The late Nora Ephron was a famous writer of essays and screenplays. Working on a movie, Ephron said, is a collaborative effort.
"When you deliver a script, it's like delivering a great big beautiful plain pizza, the one with only cheese and tomatoes," Ephron said. "And then you give it to the director, and the director says, 'I love this pizza. I am willing to commit to this pizza. But I really think this pizza should have mushrooms on it.'
"And you say, 'Mushrooms! Of course! … Why didn't I think of that? Let's put some on immediately.' "
The process continues, with more and more toppings being added. Sometimes it's great. And sometimes you kick yourself for allowing someone to put green peppers on it, because they overpowered everything else and ruined the pie.
That, Ephron said, is how collaboration works.
Collaboration is crucial for business.
For proof, look at Procter & Gamble in the early 2000s.
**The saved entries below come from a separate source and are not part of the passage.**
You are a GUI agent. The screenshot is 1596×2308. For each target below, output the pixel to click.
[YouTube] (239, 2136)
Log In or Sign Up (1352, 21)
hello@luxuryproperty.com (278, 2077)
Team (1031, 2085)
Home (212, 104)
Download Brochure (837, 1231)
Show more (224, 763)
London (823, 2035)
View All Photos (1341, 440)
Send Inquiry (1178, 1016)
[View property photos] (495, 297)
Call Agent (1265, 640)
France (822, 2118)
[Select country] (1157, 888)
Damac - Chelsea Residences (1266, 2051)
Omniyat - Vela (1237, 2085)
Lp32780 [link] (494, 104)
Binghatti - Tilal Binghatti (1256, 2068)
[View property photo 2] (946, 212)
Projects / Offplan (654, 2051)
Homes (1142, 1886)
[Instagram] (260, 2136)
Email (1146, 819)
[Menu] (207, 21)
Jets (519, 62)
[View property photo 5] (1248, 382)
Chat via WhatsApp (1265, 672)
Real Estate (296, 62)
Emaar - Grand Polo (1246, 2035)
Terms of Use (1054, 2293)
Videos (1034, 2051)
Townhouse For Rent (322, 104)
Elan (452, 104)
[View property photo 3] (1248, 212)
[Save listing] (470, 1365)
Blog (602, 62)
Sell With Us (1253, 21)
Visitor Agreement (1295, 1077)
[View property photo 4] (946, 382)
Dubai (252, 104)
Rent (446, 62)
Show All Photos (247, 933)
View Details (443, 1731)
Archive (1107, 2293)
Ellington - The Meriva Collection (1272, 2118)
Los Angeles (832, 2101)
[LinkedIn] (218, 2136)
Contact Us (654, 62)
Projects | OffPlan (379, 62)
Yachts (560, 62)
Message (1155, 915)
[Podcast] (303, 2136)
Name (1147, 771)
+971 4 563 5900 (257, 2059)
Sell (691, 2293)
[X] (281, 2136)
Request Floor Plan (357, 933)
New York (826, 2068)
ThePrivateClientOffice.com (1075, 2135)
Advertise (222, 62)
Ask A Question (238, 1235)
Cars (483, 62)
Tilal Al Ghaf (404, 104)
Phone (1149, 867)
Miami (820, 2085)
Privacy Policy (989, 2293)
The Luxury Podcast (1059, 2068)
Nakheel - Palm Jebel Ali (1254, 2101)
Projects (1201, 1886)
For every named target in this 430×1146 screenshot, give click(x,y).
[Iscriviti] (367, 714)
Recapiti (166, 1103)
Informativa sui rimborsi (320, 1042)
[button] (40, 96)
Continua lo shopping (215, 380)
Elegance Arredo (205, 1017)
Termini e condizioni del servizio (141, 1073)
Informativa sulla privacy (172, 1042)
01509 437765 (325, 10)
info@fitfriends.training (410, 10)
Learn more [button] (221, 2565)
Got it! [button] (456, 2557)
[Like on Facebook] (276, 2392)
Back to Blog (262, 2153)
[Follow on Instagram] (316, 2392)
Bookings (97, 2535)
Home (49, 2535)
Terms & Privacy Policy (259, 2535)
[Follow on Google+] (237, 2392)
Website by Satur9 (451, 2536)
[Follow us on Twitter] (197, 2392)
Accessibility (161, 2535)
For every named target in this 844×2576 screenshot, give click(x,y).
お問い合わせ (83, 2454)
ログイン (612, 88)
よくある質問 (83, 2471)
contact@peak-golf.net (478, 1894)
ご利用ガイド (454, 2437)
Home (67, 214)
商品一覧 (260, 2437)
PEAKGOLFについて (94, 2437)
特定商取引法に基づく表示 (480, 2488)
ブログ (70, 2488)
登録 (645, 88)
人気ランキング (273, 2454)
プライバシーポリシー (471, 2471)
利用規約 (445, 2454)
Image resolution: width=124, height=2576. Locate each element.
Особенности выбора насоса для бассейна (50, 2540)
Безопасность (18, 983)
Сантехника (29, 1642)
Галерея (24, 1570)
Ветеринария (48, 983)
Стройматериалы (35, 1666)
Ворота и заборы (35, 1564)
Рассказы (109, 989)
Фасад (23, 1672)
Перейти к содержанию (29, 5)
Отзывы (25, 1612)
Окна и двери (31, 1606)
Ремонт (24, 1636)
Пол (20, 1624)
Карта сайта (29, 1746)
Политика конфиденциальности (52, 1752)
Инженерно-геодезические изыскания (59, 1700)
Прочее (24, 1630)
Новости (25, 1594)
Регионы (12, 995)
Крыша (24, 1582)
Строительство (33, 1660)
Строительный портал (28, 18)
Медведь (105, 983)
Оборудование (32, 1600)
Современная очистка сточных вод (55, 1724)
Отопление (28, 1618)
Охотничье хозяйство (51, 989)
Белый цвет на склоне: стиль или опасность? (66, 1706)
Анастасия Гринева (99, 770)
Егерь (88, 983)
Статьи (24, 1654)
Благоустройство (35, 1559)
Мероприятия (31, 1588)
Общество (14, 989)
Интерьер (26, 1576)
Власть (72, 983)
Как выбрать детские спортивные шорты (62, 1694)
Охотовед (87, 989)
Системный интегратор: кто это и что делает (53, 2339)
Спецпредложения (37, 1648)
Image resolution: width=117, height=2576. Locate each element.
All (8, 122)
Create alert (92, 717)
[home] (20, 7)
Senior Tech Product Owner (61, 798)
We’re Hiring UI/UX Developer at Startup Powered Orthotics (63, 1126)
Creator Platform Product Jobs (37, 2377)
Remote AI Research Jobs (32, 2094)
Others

The company's share price was down 50 percent. According to Rick Lash in the Ivey Business Journal, productivity had plateaued and the company's innovation success rate — the percentage of new products that reached financial objectives — was stuck around an "unsatisfactory 35 percent."
The company's new CEO at the time, A.G. Lafley, was determined to make P&G known as the company that "collaborates, inside and out, better than any company in the world." An analysis revealed that most of the company's most profitable innovations came through collaboration, either internally across business units or externally with outside researchers.